Quote:
Originally Posted by
assassin 
Were people really having troubles with "smoothness"?
This is really the first I have seen and heard about this complaint. And I spend a lot of time on AVS.
I just wonder if there is something that I am not doing that I should be doing because out of the dozen or so HTPC that I have built locally here for friends (and check up on on a routine basis) I have never had anyone complain that it wasn't "smooth".

I just moved from a GT 545 to a GTS 450 on my main HTPC which is an i3 Clarkdsale, intel mainboard and intel SSD. Now I moved a Ceton out of my HTPC and put it in a dedicated Sandy Bridge. I can tell you the PC now does video much more smoothly, is it because the Ceton is off the bus, is it because the GTS 450 does the deinterlacing better.. and decodes faster I don't know, maybe all of the above. What I did not expect is that Live Digital Cable TV looks much more like it is was off my Tivo than what my Ceton has looked like. I believe that PC is using Cyberlink PD DVD 10 with Hardware deinterlacing.. Noticeably smoother. In JR Rvier I was watching one of my most challening MKVs.. from a DVD that the bit flags for film, movie are wrong. Anway, while the GTS 450 running LAV CUVID still gets the cadence wrong I am amazed at how much smoother it plays even playing it wrong. I have only ever seen one set top box get it right, clever deinterlacer in that one. My Iscan DUO can't get it right. I have the high end Toshiba HD DVD on a shelf somewhere, it could get it right, if you set it to film mode.... most even when set to a manual mode would jump to the wrong mode, I guess reading the flags.. definitely torture test. Lots of edges on bias to create a mess. Love the content though... between the bad edits, the wrongs flag and a color pallette that is super easy to turn muddy... it goes from totally unwatchable with poor playback to tolerable when it is done very well. It looks good on the GTS 450 with madVR.. Too bad LAV CUVID can't make sense out of the cadence and the flags either... still, it is the best I have ever seen it rendered off a PC.
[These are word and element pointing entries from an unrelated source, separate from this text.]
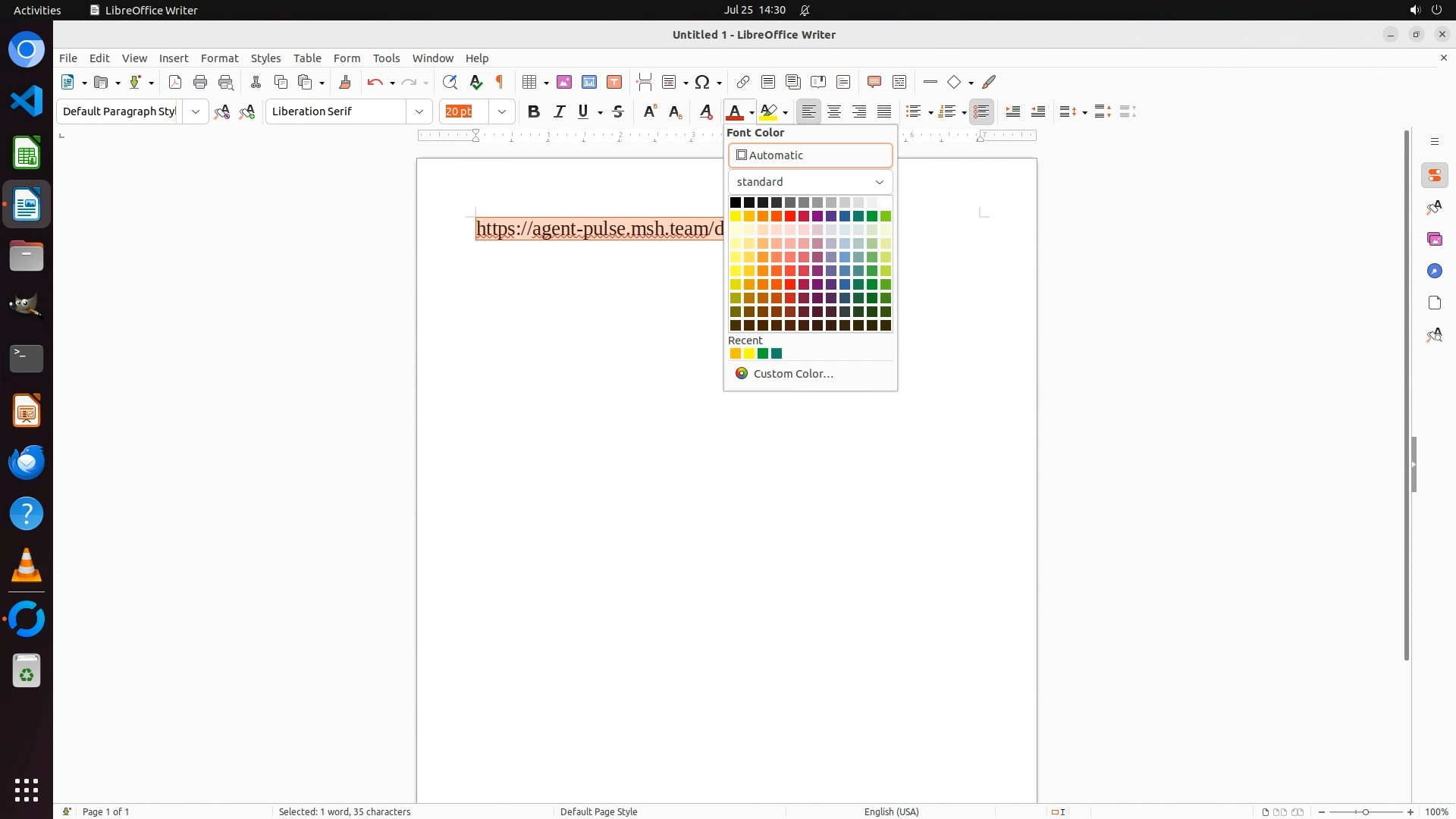
Task: Click the Default Paragraph Style input field
Action: coord(119,111)
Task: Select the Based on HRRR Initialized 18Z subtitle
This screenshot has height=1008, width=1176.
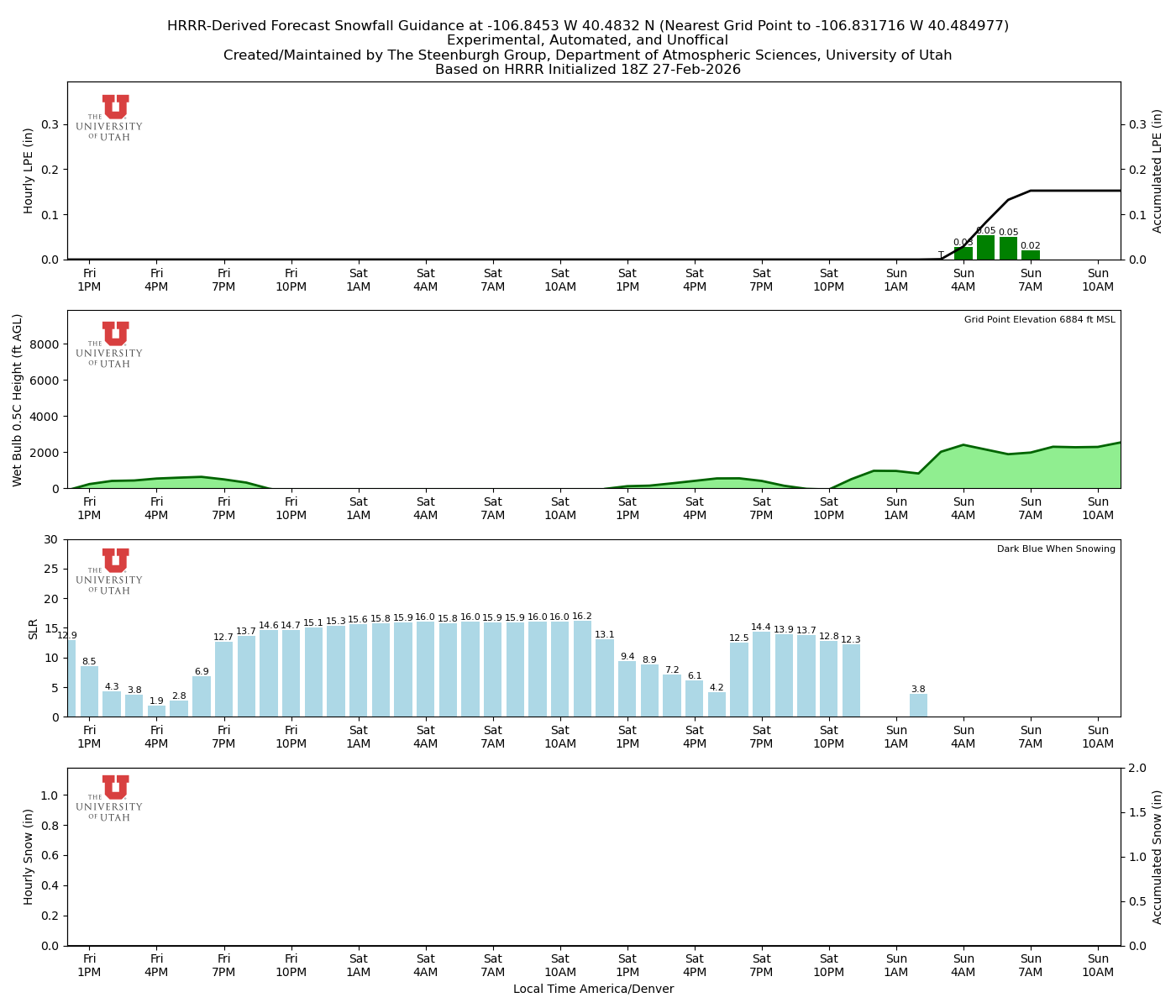Action: tap(588, 70)
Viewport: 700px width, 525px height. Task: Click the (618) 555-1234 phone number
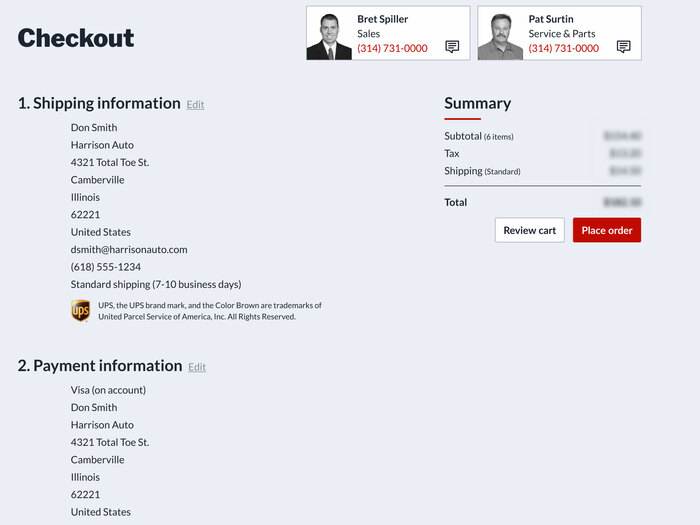click(105, 267)
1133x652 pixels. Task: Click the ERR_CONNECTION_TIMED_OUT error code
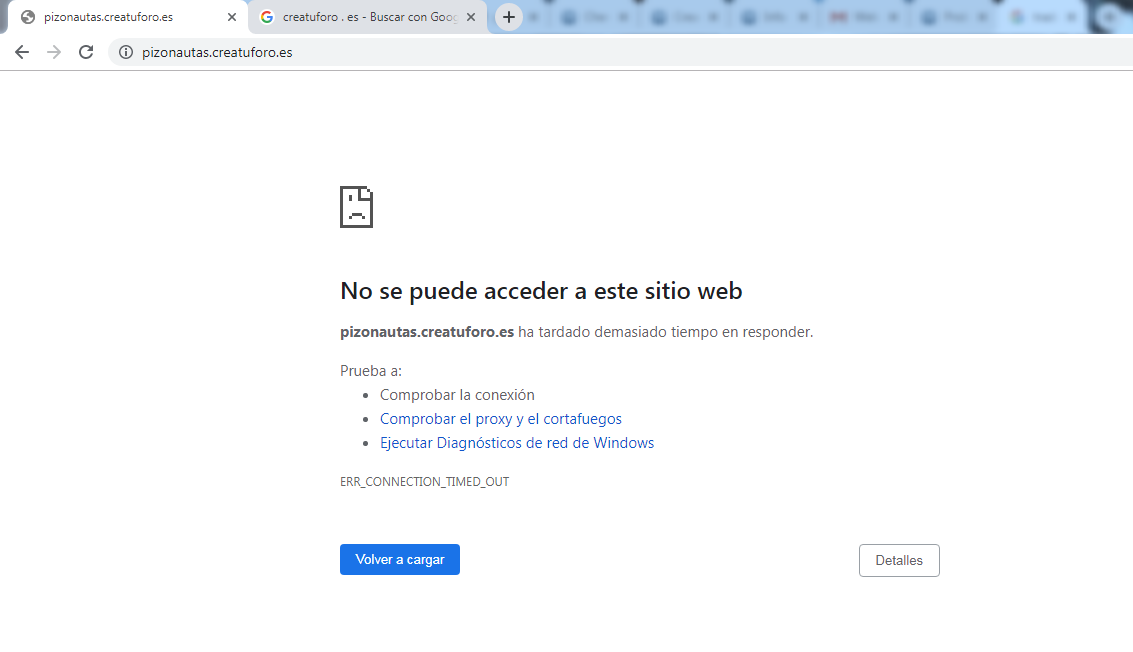[x=424, y=482]
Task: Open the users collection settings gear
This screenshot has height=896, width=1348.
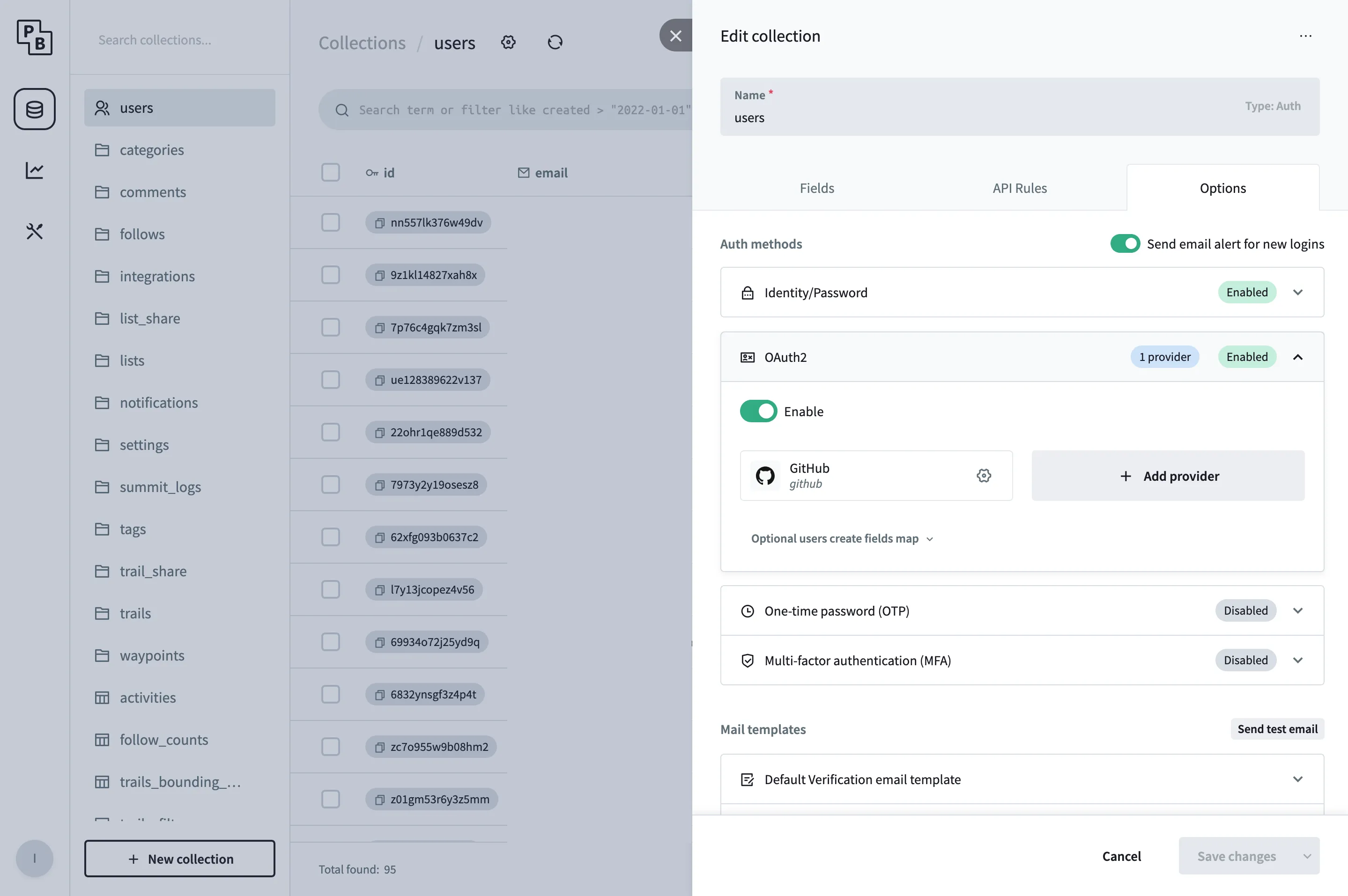Action: pos(508,42)
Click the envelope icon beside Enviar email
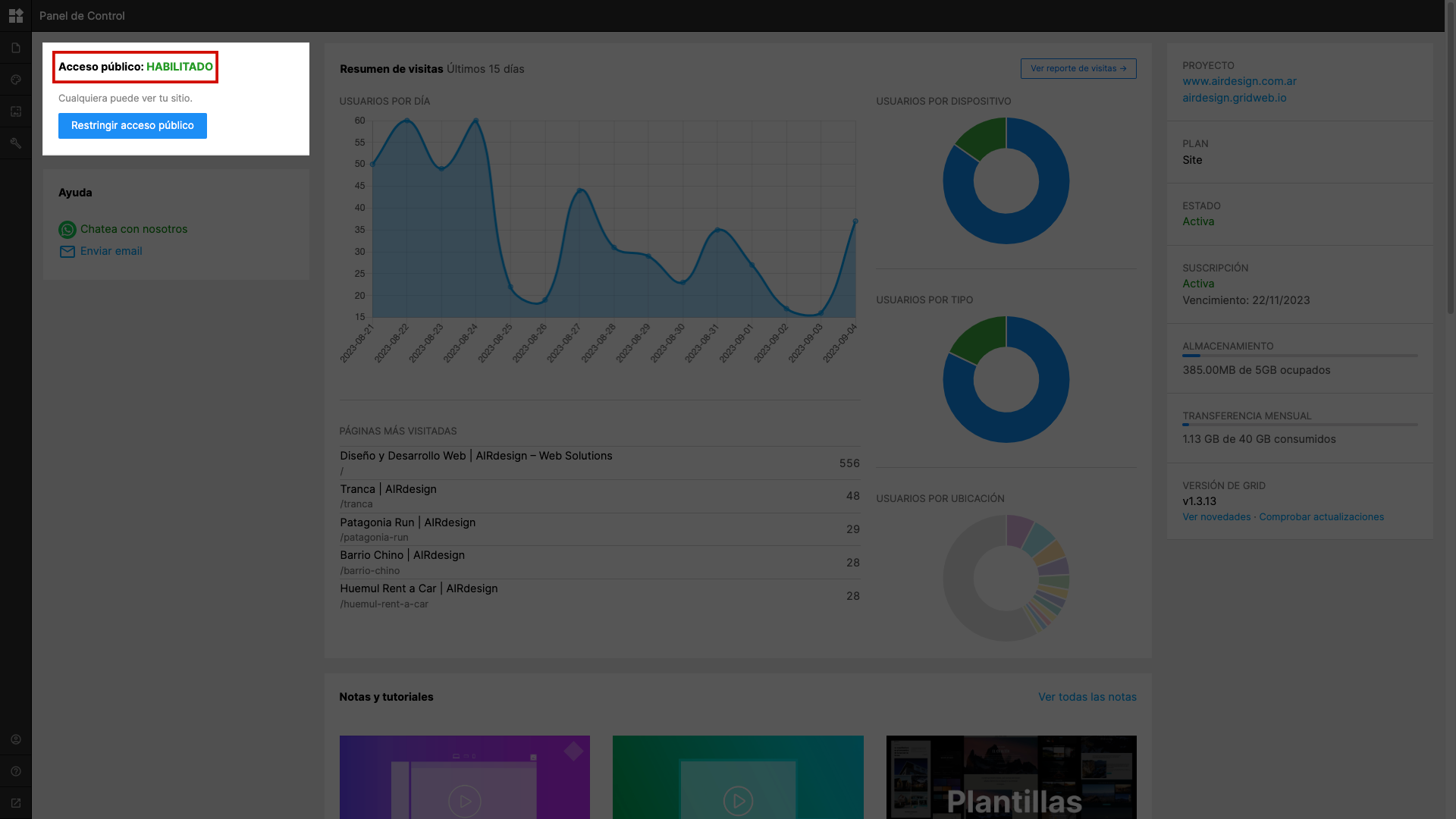1456x819 pixels. [x=67, y=252]
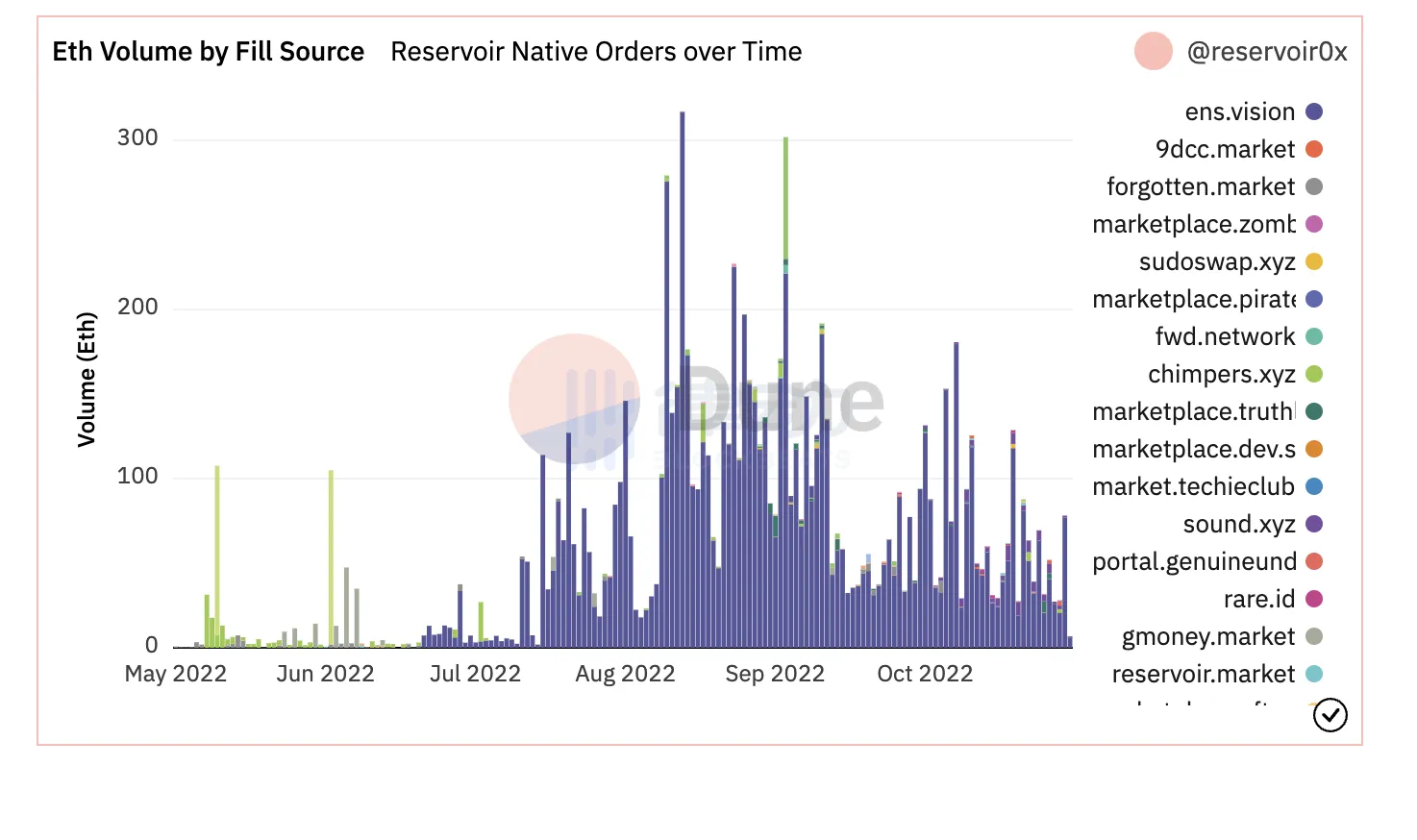Viewport: 1417px width, 840px height.
Task: Click the Dune watermark logo on chart
Action: (574, 399)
I have to verify levels with the new GPU as they seem a bit off now, but it is just smoother, oh and it does madVR clearly better because I can make out lots of detail in test source material that I am very familiar. Text like lyrics on papers in front of musicians was readable for the first time in certain scenes. That was more than the subjective thing. Lots of little details that were previously not idenitfiable were clear as a bell.
I don't know the why's I can only report the observances. I really like the GT 545 as it was a quiet single slot Nvidia solution and the video looked much nicer than a GT 430 did running madVR in this same box.
So I started off with the Clarksdale iGPU then discovered madVR and moved to Nvidia. Don't get me wrong the Intel ideo has a nice look to it, it can't handle madVR and while a pain in some ways because it is not appliacable to WMC just produces video in another class from EVR. My display is pretty big, so improvements show.
Anway, I think the GTS 450 is as powerful a GPU as I am willing to go to at this time in an HTPC because I think the powerconsumption, noise and cost requirements for the more powerful GPUs start to reach the diminishing returns point for HTPC. I got the GTS 450 for $89. I was quite surprised that the EVGA GTS 450 was actually quieter than the EVGA GT 545. All in all it was a nice upgrade and I have a very good home in another HTPC client for the GT 545.